Remove the Line Pin but keep the Drill bushing in at all times while drilling. Using a 1/2" Drill with the custom bit (I had drill on lowest speed and highest torque), step drill the hole until the stop collar (black ring fixture around the top of the drill bit) hits the top of the drill bushing. You will need to use an "in and out" motion and go slowly with the drill, stopping frequently to clear out the chips.

When you stop to clear out the chips, remove the drill and drill bushing, blow compressed air (Dust-Off or air nozzle from compressor) into the hole.

Turns out there was a [email protected]#$cked up Helicoil in the thread which caused all the problems in the first place. :bash Here is a prime example why Timesert > Helicoil:

Continue drilling until the stop collar hit the top of the bushing (or the B16 spacer if you're repairing a B16 block).

Here's how the hole should look after this step. Notice how the custom drill bit creates that top shelf to seat the insert:

Step 5:
Get the hole clean of all metal chips and fit the Tap on the Drill. Spray WD-40 on the tap itself and inside the hole for lubrication. (Again, the B16 blocks have smaller holes so you'll have to go to the first line on the tap). With the Drill Bushing still on there, drill the Tap until the groove on the Tap bit lines up the with the top of the Drill Bushing. Then reverse the Tap out, clear shavings, and Tap it 3-5 more times, keeping the Tap and hole lubricated with WD-40. (I only tapped it once and tried to put the insert in but it wouldn't grab. I though I had screwed it up (pun unintended..for the most part) but I just needed to tap it more.

Picture of the Tap:

And the brand new threads :D :

Step 6:
Clean the hole thoroughly of all chips and WD-40. Use compressed air for the chips and a thin rag and long, thin metal/wooden/plastic rod to stick down there to soak up the excess WD-40.

Step 7:
Remove the Drill Fixture for the next step.

Step 8:
With the hole completely clean (no chips or oil), now it's time to get the insert and driver ready. Put the Driver into the Drill and apply the Driver Oil generously. Next, screw on one of the inserts and apply a small amount of Loctite on the bottom half of the insert. (just the bottom because when it's screwed in, the threads will push the Loctite up to the top.) Should look like this:

Then slowly screw the Driver into the hole.

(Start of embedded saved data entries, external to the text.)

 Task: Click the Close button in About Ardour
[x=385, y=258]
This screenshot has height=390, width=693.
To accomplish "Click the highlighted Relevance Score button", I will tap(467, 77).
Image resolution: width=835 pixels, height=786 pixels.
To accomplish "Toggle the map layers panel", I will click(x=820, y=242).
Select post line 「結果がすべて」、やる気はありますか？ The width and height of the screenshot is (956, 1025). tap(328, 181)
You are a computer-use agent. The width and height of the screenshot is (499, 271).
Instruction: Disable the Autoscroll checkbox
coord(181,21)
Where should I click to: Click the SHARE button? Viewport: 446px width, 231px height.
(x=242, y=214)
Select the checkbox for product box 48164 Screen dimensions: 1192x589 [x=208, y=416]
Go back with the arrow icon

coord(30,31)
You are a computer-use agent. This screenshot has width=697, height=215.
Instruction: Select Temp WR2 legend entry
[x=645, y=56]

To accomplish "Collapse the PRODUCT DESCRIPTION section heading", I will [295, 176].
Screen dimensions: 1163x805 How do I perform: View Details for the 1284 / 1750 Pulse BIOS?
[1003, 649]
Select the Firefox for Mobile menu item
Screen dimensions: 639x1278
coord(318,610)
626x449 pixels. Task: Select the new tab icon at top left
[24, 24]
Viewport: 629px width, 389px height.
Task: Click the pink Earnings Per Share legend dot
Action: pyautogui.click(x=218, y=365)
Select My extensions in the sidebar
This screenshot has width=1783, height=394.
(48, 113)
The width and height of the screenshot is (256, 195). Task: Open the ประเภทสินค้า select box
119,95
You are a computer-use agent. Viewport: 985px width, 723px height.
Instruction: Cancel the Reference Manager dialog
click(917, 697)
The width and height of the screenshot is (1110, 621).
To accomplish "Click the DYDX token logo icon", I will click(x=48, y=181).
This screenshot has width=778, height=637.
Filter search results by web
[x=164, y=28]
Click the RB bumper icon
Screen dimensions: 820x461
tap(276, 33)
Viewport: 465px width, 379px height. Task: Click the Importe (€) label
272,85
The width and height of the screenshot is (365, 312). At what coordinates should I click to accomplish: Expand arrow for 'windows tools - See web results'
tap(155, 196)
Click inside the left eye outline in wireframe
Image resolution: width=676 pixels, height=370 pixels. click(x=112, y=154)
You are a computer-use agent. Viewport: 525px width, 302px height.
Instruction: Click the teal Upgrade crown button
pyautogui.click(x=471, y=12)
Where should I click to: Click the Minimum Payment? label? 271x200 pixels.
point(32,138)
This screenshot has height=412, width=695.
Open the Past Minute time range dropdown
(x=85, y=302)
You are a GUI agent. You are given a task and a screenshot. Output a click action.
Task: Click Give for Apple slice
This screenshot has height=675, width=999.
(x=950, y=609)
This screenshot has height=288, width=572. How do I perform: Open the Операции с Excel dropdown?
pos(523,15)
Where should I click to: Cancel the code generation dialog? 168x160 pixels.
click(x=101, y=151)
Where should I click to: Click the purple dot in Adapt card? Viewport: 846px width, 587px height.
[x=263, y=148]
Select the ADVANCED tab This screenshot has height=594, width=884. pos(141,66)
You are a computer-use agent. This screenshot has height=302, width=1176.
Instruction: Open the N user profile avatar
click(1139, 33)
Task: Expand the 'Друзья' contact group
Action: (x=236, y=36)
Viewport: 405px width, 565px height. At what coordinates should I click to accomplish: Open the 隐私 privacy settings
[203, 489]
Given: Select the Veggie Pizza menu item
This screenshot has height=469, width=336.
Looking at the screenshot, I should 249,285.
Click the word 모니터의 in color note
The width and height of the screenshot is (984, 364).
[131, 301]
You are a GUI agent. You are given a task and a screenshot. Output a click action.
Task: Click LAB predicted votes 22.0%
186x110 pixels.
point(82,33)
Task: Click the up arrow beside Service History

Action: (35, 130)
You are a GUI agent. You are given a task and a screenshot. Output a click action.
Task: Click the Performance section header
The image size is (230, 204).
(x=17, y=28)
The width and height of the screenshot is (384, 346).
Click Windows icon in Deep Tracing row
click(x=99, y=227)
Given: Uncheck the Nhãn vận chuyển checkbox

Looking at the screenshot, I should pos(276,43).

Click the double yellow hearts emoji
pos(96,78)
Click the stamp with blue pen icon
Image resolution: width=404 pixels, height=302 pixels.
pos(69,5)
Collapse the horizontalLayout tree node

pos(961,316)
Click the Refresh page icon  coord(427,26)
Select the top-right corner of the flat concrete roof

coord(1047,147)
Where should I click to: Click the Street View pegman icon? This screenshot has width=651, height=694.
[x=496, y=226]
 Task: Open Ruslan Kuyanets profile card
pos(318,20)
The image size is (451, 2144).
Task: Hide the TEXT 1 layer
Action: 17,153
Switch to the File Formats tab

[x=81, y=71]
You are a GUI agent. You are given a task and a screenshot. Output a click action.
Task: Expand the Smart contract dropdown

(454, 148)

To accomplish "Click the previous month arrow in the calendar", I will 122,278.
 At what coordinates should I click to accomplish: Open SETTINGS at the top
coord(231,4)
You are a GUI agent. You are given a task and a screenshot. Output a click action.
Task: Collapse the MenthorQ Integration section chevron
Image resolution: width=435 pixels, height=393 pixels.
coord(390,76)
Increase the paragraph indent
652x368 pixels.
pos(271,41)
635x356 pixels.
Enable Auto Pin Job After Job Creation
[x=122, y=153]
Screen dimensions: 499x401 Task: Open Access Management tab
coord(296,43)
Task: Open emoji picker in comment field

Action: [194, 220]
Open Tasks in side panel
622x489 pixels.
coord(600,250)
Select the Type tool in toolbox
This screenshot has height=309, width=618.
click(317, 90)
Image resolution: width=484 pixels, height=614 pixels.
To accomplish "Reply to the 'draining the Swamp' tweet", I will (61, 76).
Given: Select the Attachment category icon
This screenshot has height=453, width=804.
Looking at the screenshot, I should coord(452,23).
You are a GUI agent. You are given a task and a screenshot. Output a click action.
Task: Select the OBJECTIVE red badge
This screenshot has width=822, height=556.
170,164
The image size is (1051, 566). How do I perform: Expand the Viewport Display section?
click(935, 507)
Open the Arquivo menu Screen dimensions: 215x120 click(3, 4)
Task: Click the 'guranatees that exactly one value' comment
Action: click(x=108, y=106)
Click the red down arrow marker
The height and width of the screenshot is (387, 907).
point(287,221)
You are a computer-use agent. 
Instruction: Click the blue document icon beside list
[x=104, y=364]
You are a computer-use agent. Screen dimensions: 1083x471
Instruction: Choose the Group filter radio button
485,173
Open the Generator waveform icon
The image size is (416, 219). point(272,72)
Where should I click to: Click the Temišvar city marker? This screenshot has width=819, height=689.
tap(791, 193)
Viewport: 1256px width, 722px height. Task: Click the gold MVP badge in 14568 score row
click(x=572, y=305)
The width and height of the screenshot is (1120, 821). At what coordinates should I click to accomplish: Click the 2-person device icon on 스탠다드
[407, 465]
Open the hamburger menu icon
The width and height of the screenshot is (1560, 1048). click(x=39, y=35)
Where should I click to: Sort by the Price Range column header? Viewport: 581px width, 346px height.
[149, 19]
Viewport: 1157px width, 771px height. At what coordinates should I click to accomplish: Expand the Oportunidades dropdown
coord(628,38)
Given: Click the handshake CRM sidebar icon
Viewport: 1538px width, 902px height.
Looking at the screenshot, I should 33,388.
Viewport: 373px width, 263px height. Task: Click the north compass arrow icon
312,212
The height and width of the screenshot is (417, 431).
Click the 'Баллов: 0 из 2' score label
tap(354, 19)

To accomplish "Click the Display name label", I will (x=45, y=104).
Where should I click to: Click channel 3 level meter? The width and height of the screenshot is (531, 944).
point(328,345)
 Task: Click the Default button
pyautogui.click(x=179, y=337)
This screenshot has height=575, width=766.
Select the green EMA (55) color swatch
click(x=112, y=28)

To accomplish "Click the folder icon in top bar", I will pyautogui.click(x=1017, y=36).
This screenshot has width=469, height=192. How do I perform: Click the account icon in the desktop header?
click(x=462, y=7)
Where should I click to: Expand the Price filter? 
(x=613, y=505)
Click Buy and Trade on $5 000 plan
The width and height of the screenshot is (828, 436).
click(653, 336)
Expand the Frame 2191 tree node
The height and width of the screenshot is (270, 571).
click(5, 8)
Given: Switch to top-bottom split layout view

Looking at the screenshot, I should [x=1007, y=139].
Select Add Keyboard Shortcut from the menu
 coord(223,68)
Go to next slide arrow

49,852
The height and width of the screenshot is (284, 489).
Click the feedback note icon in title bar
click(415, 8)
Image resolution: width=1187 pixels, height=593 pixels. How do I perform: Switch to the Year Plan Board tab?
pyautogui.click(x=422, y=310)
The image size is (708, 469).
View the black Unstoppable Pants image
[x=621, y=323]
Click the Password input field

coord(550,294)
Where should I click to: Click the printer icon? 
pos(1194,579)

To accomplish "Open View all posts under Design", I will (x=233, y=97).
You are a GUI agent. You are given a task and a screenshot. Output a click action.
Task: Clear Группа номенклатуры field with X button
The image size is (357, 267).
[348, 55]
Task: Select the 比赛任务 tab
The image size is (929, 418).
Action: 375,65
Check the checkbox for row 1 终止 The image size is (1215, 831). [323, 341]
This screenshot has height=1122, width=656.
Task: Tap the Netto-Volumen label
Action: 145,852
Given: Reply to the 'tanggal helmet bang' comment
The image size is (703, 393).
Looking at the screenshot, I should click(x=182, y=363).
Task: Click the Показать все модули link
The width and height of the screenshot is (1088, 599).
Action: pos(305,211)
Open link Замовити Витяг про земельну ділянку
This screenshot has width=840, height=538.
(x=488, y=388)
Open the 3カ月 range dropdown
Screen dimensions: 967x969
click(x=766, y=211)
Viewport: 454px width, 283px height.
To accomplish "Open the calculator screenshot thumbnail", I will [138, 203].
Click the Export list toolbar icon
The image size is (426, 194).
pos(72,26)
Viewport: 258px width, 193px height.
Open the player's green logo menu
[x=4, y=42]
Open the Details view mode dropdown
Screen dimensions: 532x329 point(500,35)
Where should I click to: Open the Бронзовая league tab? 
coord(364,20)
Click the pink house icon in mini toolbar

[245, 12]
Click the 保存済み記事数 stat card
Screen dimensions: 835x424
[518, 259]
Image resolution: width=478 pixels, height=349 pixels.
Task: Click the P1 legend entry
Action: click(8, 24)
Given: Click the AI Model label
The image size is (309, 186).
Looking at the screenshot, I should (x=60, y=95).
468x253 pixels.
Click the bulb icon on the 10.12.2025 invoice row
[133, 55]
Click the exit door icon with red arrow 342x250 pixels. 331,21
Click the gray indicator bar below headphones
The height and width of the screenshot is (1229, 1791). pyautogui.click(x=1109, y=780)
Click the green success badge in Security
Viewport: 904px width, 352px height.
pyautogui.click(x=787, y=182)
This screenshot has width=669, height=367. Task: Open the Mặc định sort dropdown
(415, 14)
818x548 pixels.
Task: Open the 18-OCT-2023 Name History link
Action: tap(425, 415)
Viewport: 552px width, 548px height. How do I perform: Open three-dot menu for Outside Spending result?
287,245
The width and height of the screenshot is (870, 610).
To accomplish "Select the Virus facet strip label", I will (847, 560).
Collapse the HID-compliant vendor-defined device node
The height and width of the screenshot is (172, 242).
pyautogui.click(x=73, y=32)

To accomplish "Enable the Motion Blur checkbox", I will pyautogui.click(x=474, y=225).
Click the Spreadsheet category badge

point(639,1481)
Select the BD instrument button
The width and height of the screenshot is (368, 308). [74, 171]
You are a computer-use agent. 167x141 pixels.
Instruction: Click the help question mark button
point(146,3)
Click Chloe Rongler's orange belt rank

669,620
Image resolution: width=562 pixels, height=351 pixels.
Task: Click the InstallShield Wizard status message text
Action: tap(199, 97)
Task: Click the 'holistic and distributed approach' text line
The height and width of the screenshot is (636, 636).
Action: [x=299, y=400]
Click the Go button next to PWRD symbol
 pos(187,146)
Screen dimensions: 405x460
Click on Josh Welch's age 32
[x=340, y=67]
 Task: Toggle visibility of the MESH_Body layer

It will tighten up when the Timsert iinsert is in place. When this happens, use a little more power to screw the Driver through the insert until the groove of the driver lines up with the top of the block Then switch the drill to loosen and reverse the tap out. The insert should stay in there.

And here's the finished product, seated securely and stronger than OEM:

I don't know exactly how long but I'd wait at least 12 hours for the Loctite to dry before reinstalling the headstuds. Other than that, you're good to go. Hope this review was helpful.